Estaba yo calibrando las múltiples imposturas que refleja
esta imagen, cuando Rafael, un criado de los Torrero que sirvió en el siglo
XVI, exclamó: «¡Esta portada no es de esa casa! Yo la vi en la Judería, en
la calle del Limón. Daba entrada al palacio del notario Salabert»
Asentí con la cabeza. Bien sabía yo, morador de la Zaragoza del
siglo XX, centuria en la que aquellas piedras fueron trasladadas desde el otro
extremo de la ciudad romana al lugar de la fotografía, que las palabras de
aquél fámulo converso estaban cargadas de razón.

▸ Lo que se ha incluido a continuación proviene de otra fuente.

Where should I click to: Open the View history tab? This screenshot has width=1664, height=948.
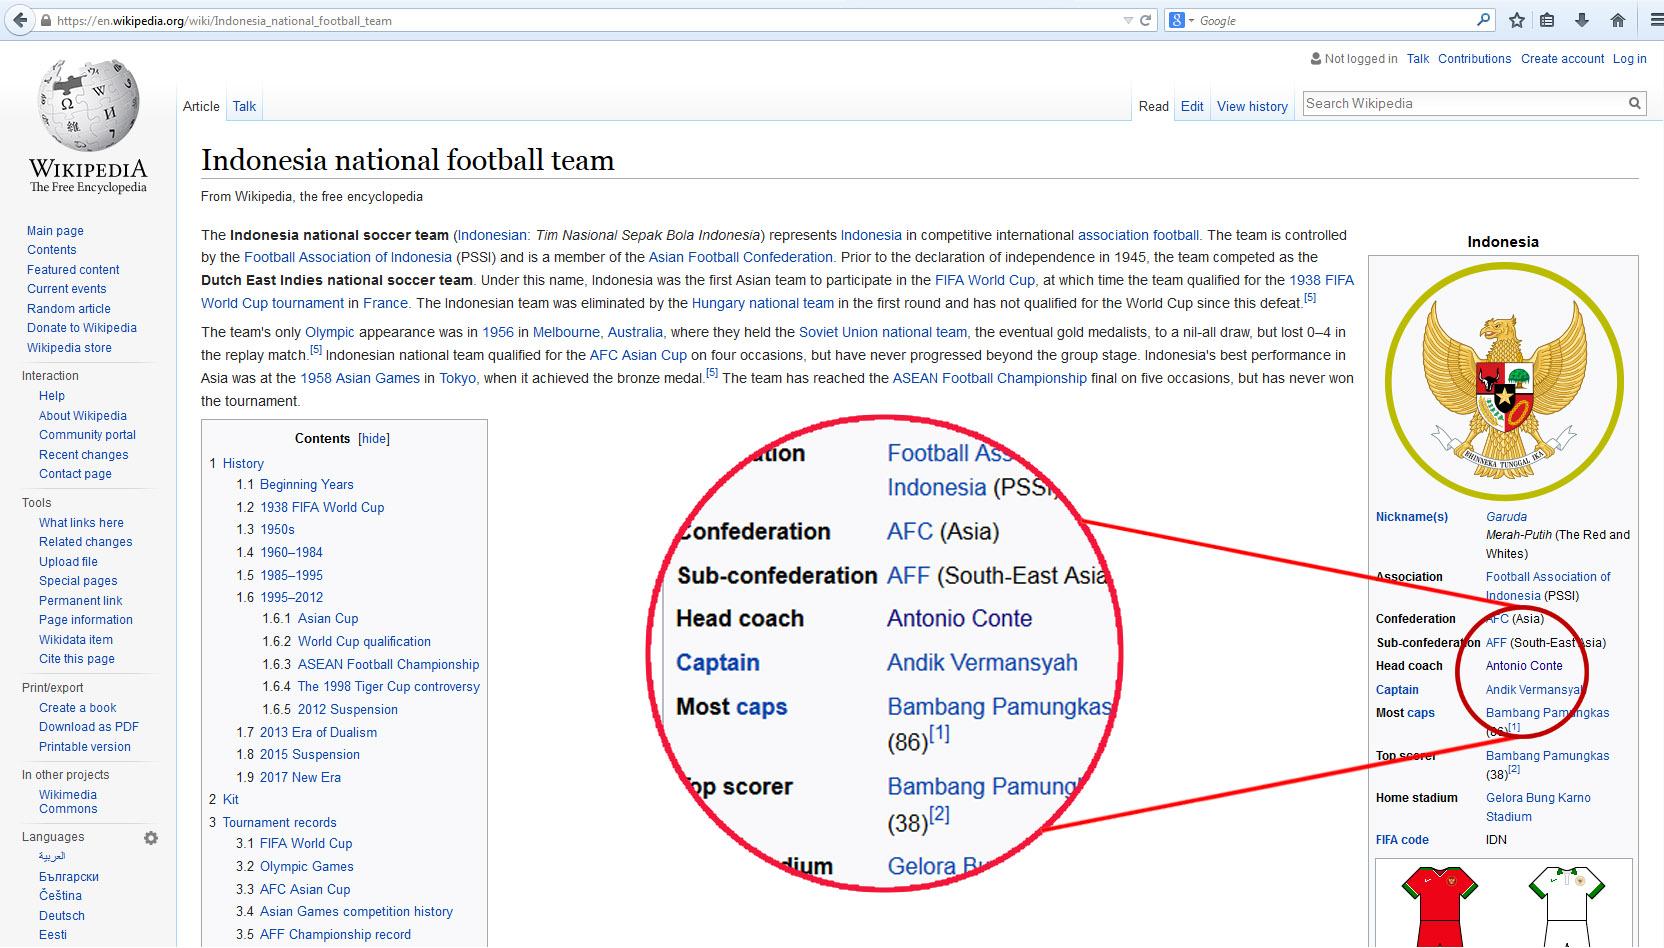1252,106
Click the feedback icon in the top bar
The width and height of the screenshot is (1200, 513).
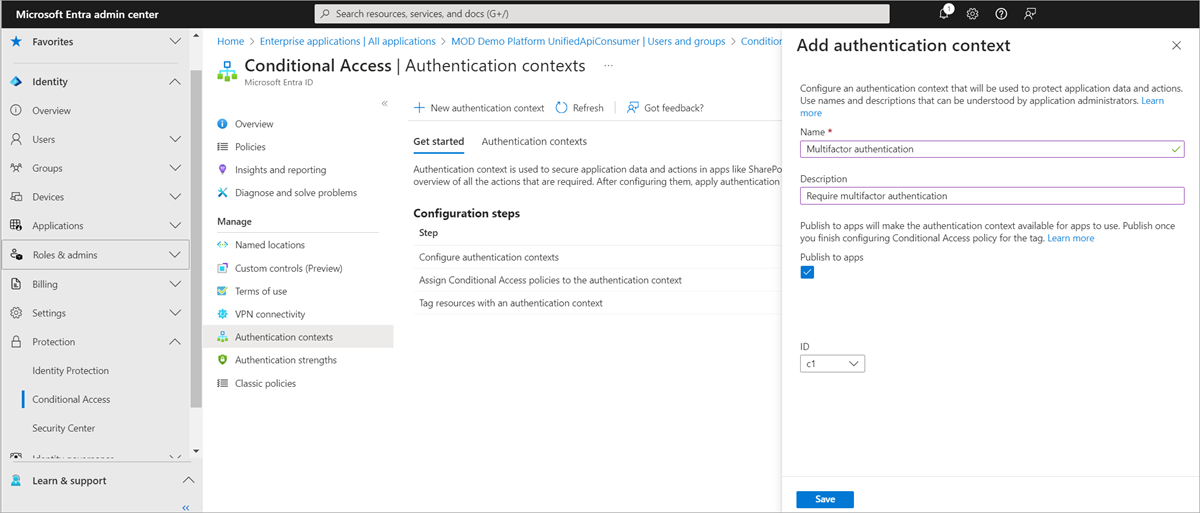[1030, 14]
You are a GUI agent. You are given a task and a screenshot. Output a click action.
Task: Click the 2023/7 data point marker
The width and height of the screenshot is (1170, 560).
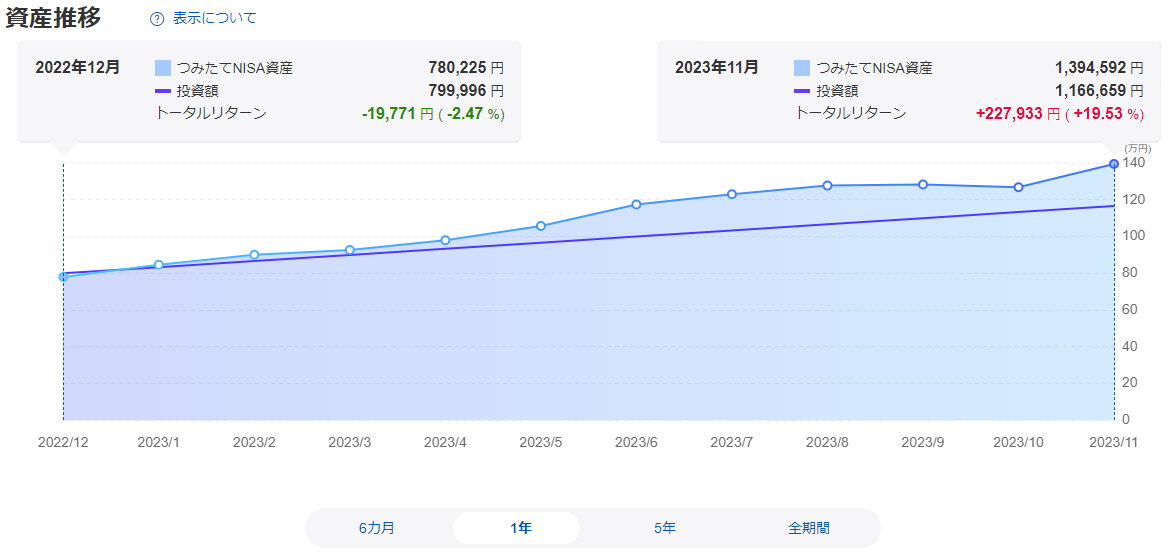tap(732, 194)
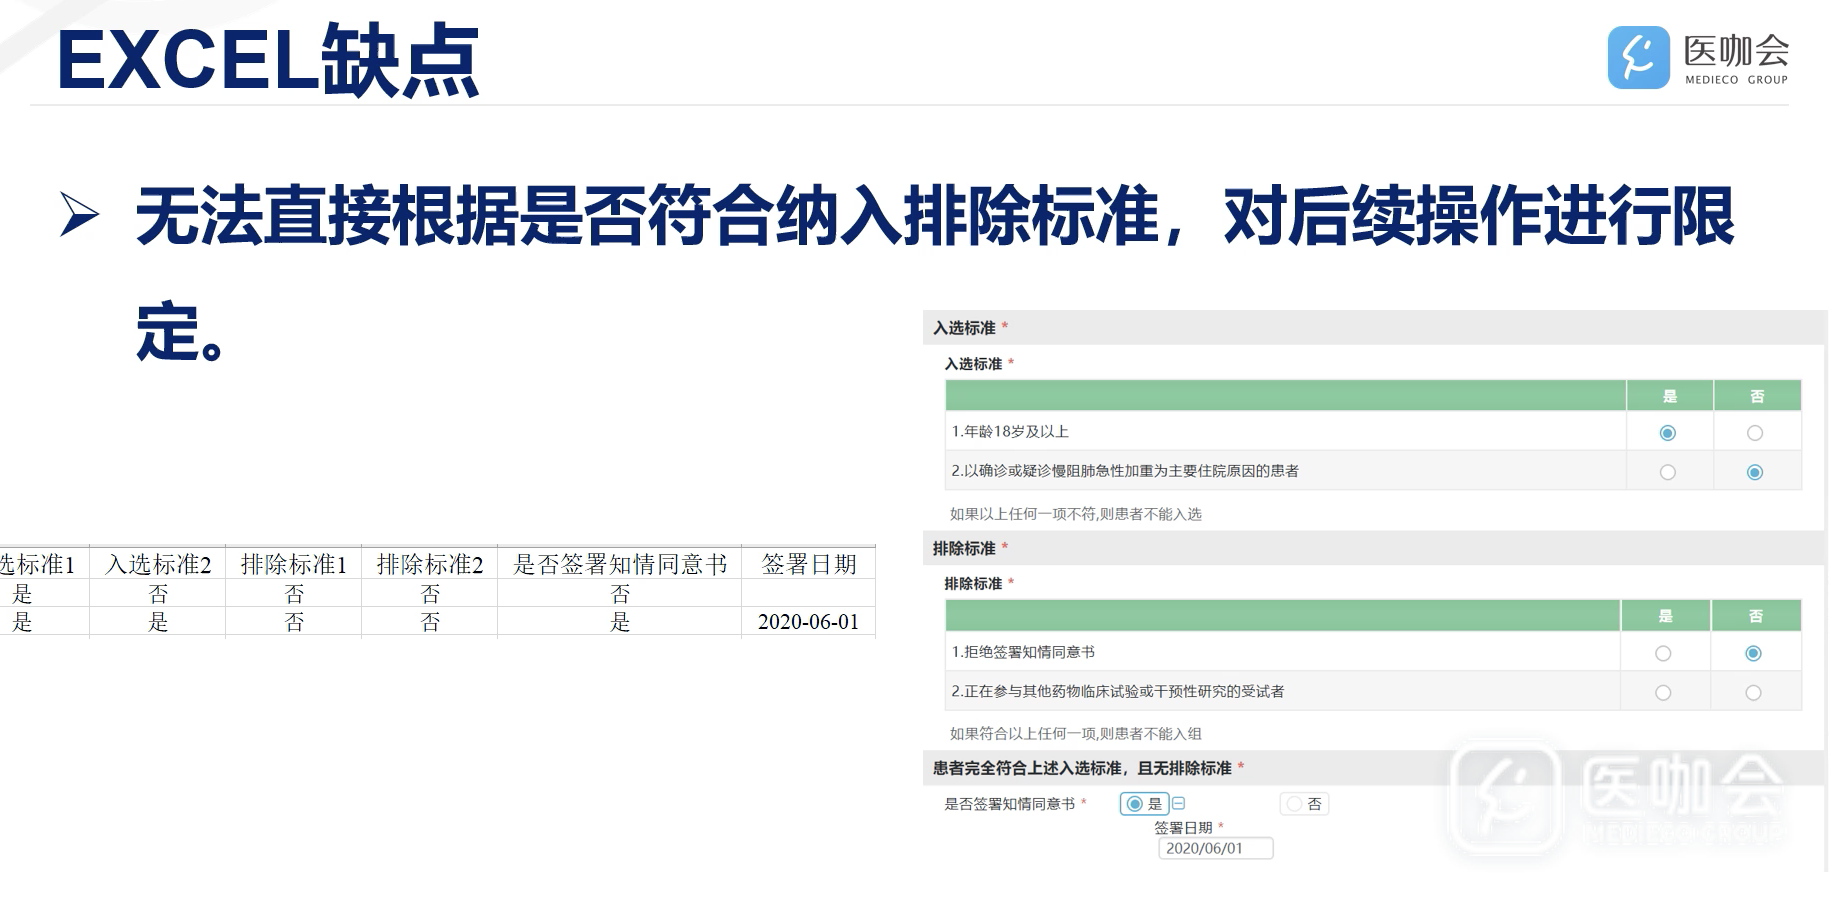The height and width of the screenshot is (898, 1842).
Task: Click the 签署日期 date input field
Action: click(1215, 849)
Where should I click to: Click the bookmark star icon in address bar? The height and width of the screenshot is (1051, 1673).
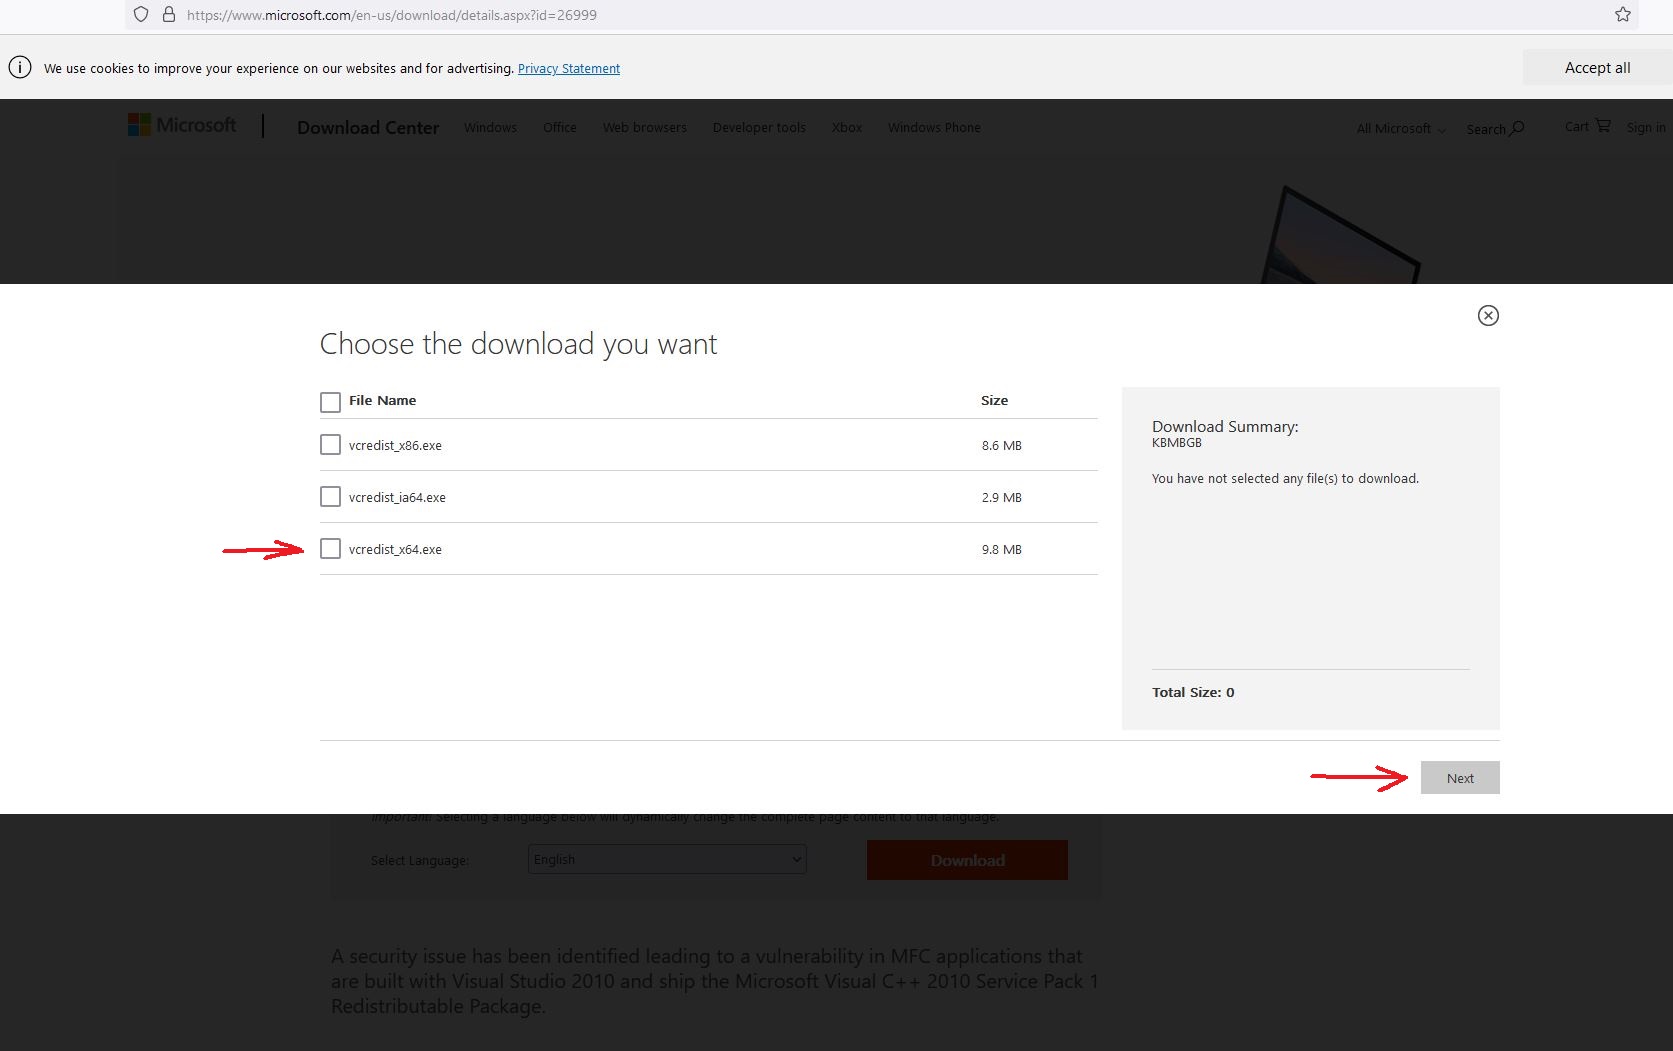[x=1622, y=14]
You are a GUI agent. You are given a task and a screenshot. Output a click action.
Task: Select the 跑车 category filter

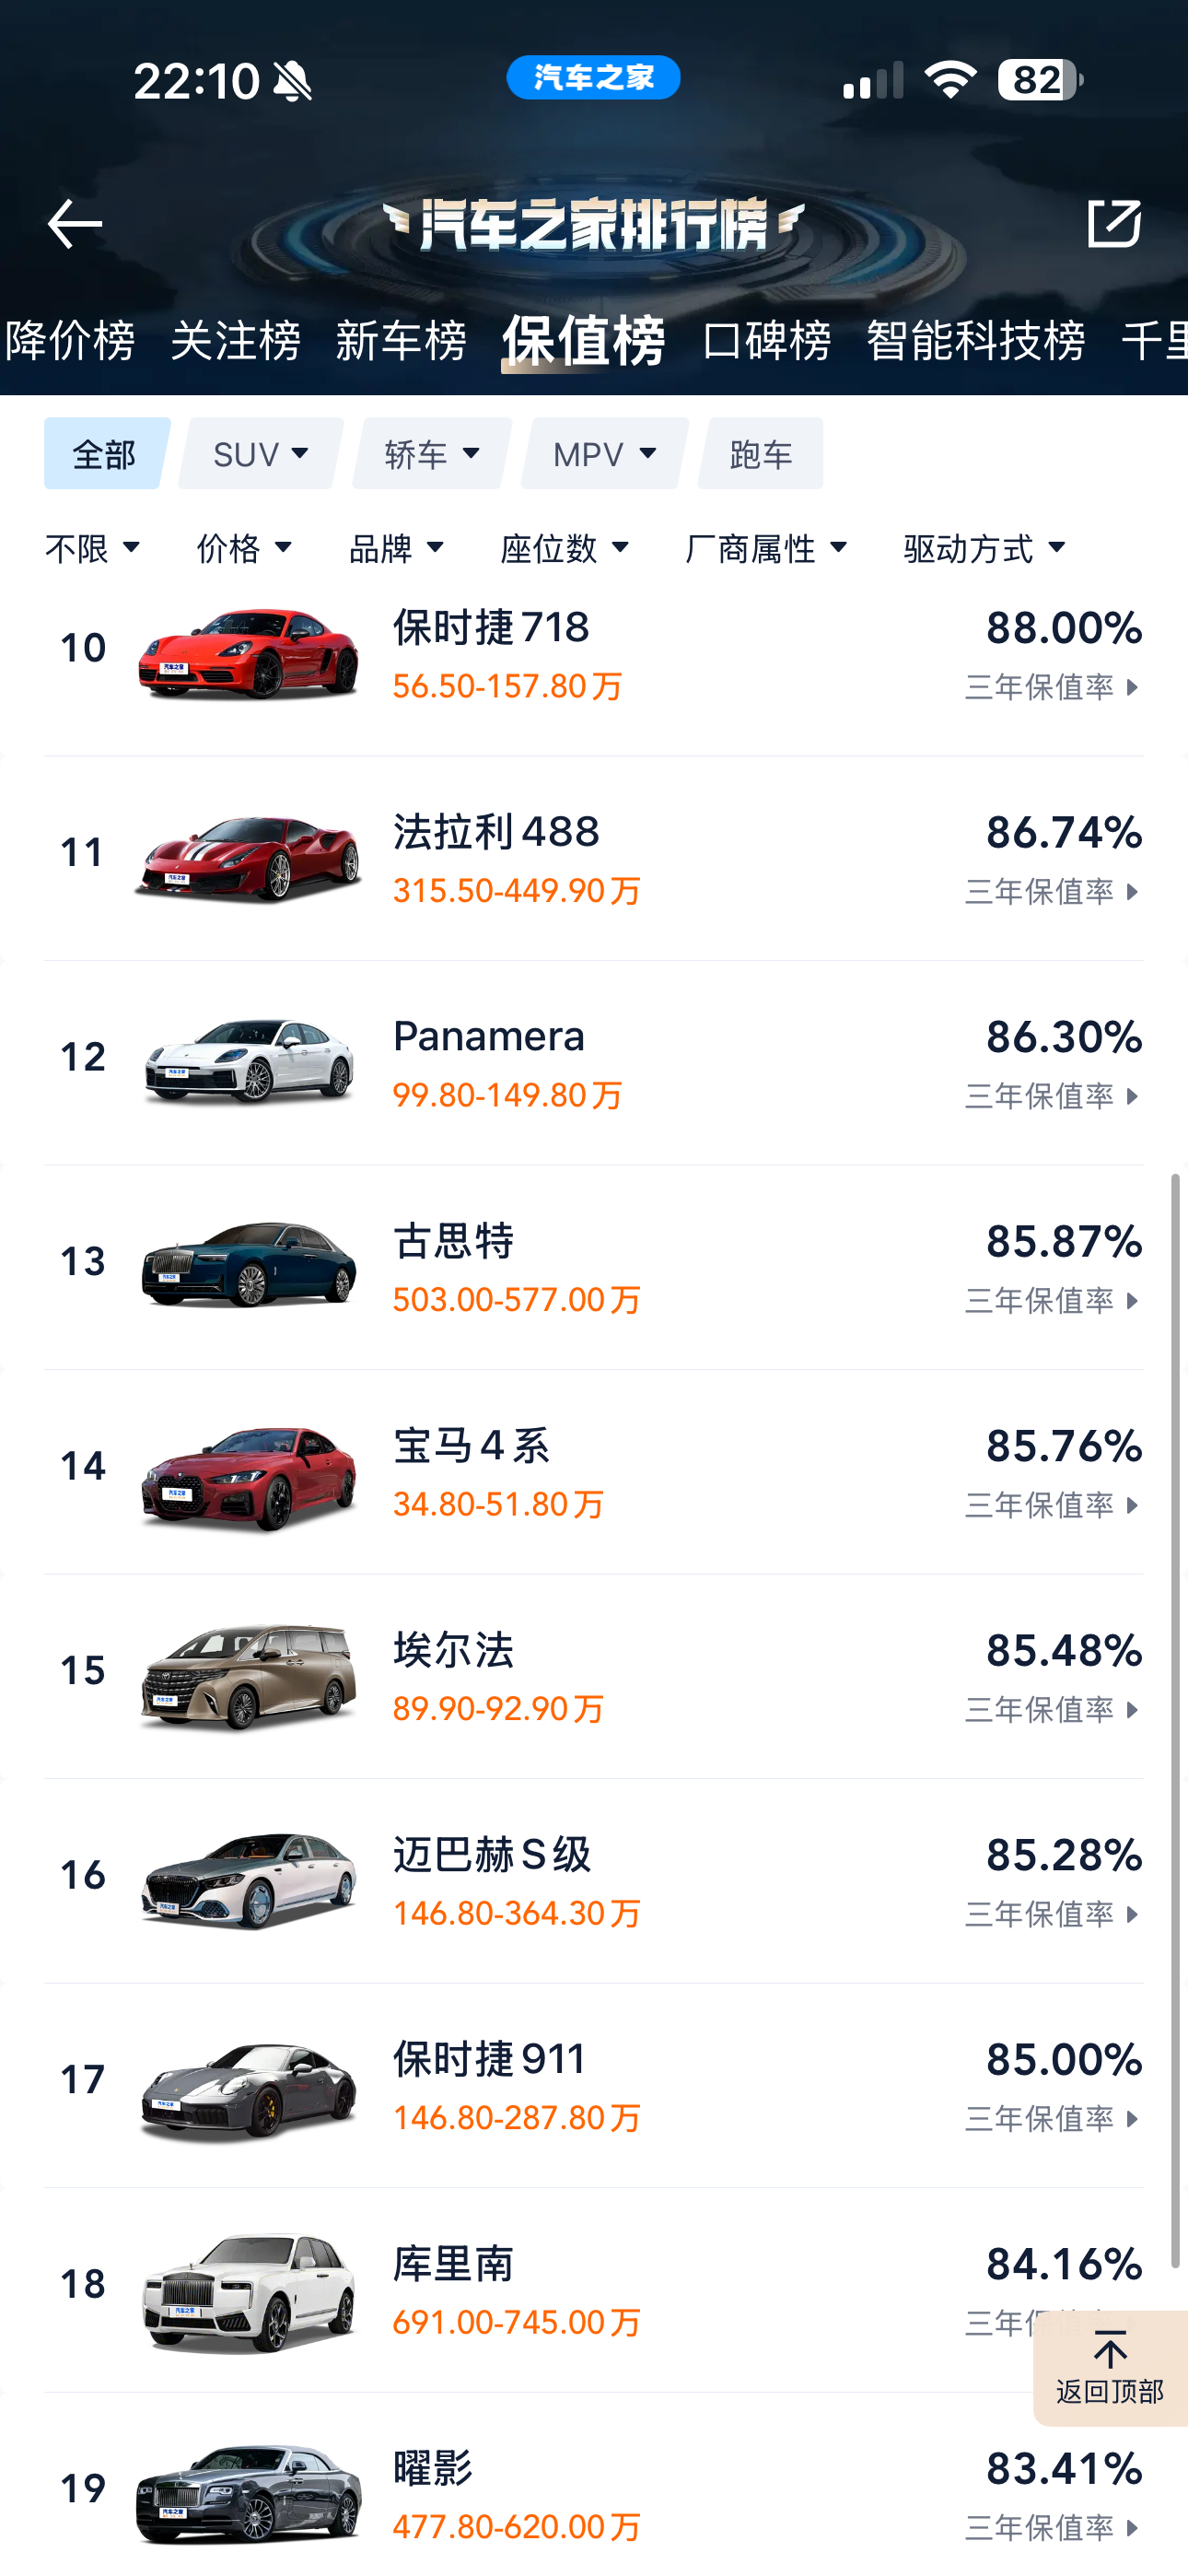point(761,454)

Mas no fue precisamente esa portada barroca la que convocó a
mis colegas alrededor de la instantánea, sino ese, para muchos, extraño objeto
rojo que contenía un ser humano asomando en su interior. Algunos, tal vez por
las ruedas, aventuraron a decir que se trataba de un artilugio móvil y hasta el
exlegionario romano Caius llegó a preguntar: «¿Pero dónde están los caballos
de esa cuadriga?»
A mí, sin embargo, lo que más me inquietaba era esa
silla y la sombra de sus hermanas
apiladas. La primera, tan fuera de lugar, como invitando a contemplar los
restos de la muralla romana, ocultos en la imagen. Las otras, fijando la hora
solar, para avisarnos de que eso ocurrió en un instante concreto, con elementos
de distintas épocas, sí, pero confluyendo en una misma metáfora de
tempiternidad.
Nacho de Zaragoza
(España)
Fue un domingo en esta primera quincena de Abril. Hizo un
excelente día de sol a pesar del empecinado invierno aragonés que este
año ha hecho resistencia en largarse con todo su imperio de frío que nos cala
hasta los tuétanos. No era mi intención hacer fotografías ese día; el magro
celular que hasta hace poco me acompañaba, no me inspiraba a tomar fotos de
baja calidad, pero a veces la foto te está esperando (siempre hay una escena de
la vida digna de perpetuarse a través de un click) y a mí siempre me han
gustado los detalles arquitectónicos relacionados con temas religiosos o de
expresión espiritual.
El sol no sólo estaba dejando una cálida temperatura
ambiente, también ejercía un papel de vital importancia en mi mirada inquieta y
sensible, y al dejar tras mi espalda las ruinas del recinto amurallado de la Cesaraugusta
milenaria, se me reveló esa conjunción de lo moderno con la antigüedad, imaginé
al BMW atravesando el pórtico, atemporalmente deslumbrando un mundo que
aún desconocía las formas de la modernidad, cuyos habitantes del siglo XV
se preguntaban qué demonios era ese "bicharraco raro" con cuatro
ruedas de goma.
Días después, andando por ahí, parado en una intercepción de la calle Coso, cerca del barrio La Magdalena, el espectro sutil de un espíritu aragonés se posesionó en mi nuca y pegando un silbido de palabras a mi oído, me susurró: «Piedra a piedra, detalle a detalle, la puerta de la que ahora hablas, fue trasladada de este lugar hacia el sitio donde hiciste la foto. Este era un barrio judío, que se fue desintegrando con el paso del tiempo y con las modificaciones urbanísticas que sufrió Zaragoza". Entendí entonces que detrás de cualquier accidental foto, con sol o con noche cerrada, puede haber la más interesante y atractiva historia.